_What you will do_. Without reproducing any picture, copy the records word for word.

_Extracted records_.
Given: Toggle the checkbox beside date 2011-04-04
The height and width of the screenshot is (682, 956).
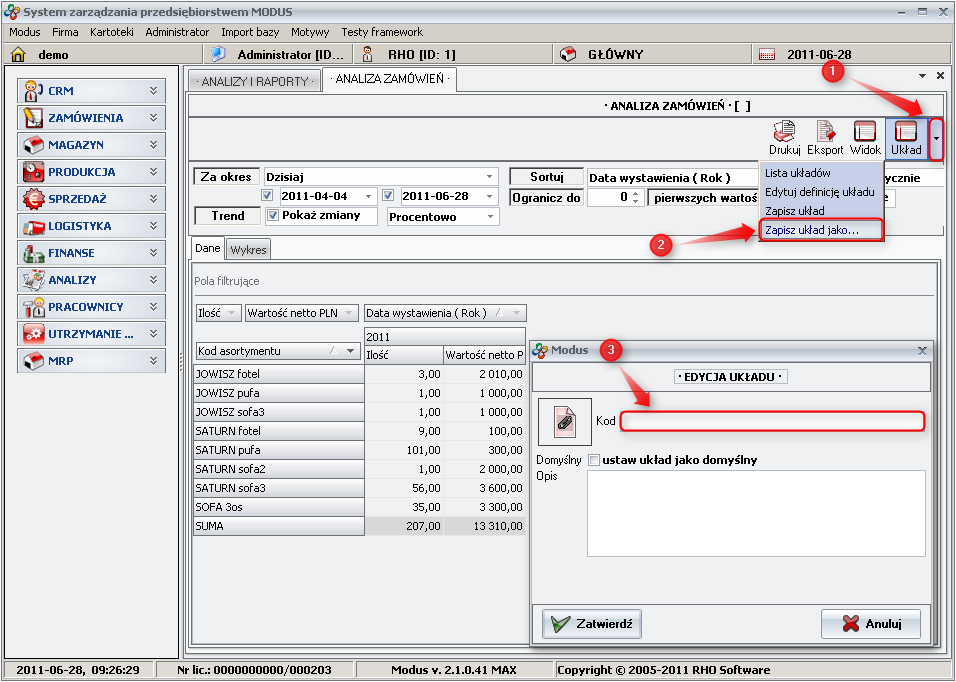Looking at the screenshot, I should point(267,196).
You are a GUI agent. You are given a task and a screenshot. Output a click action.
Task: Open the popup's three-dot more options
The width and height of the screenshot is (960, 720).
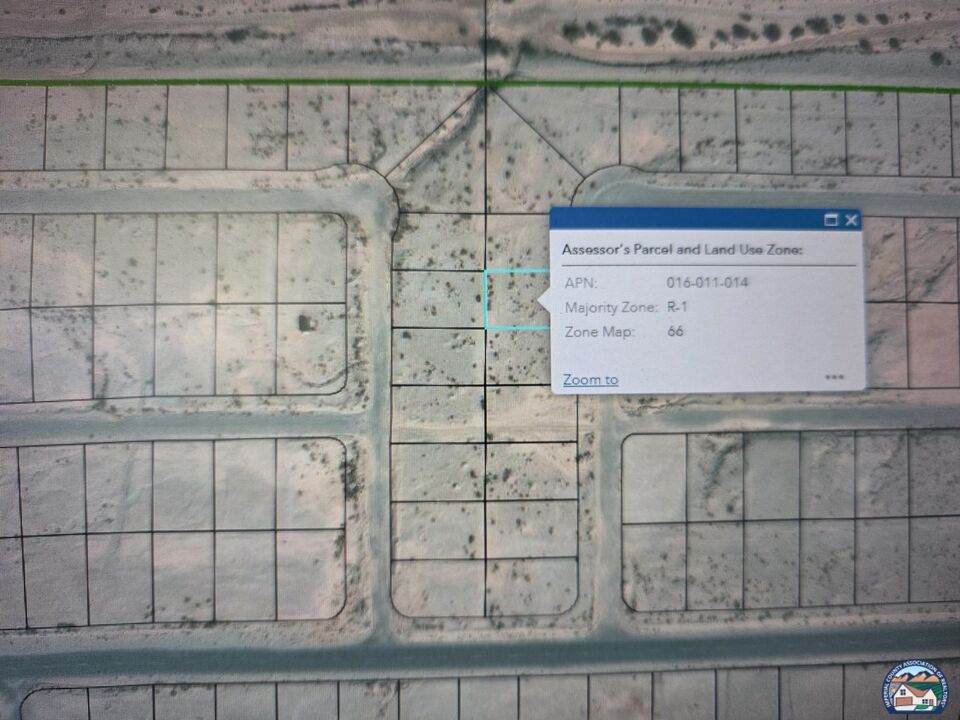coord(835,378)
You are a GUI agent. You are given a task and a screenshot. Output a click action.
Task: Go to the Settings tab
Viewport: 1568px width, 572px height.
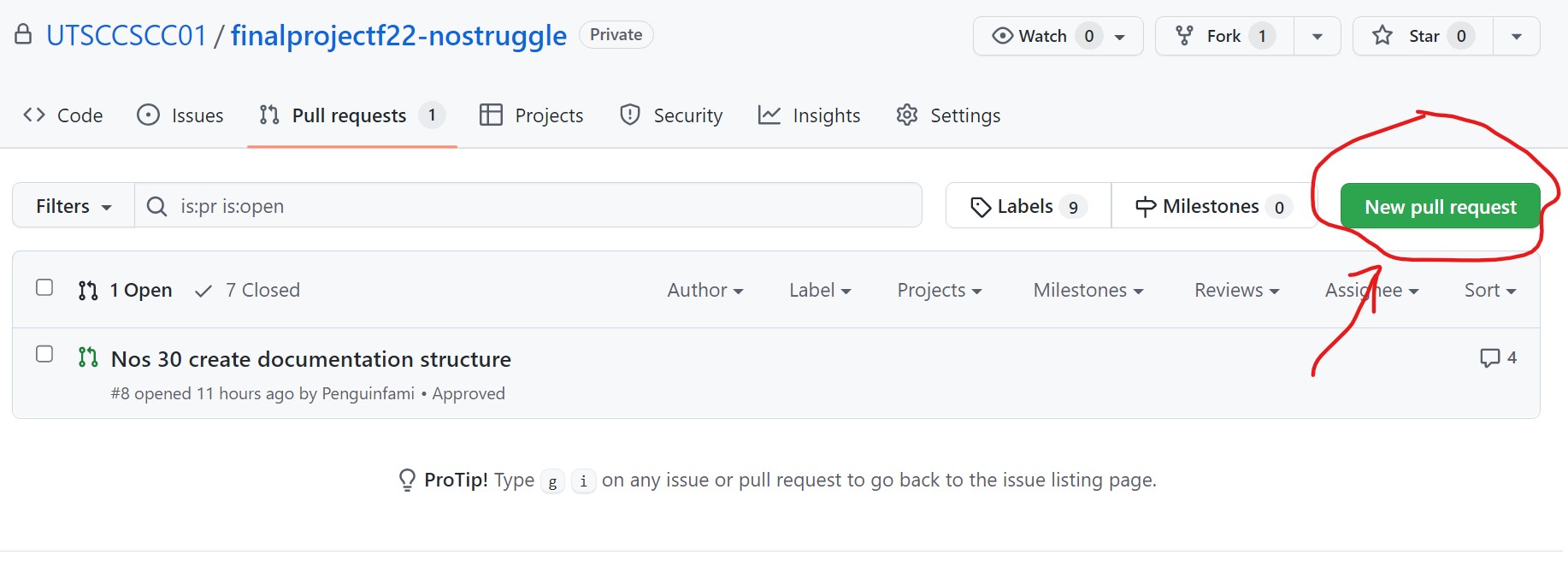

_Result_.
Given: Toggle the checkbox beside date 2011-04-04
The height and width of the screenshot is (682, 956).
Looking at the screenshot, I should point(267,196).
You are a GUI agent. You are given a task and a screenshot. Output a click action.
Task: Open the popup's three-dot more options
The width and height of the screenshot is (960, 720).
coord(835,378)
You are a GUI agent. You are given a task and a screenshot. Output a click action.
Task: Go to the Settings tab
Viewport: 1568px width, 572px height.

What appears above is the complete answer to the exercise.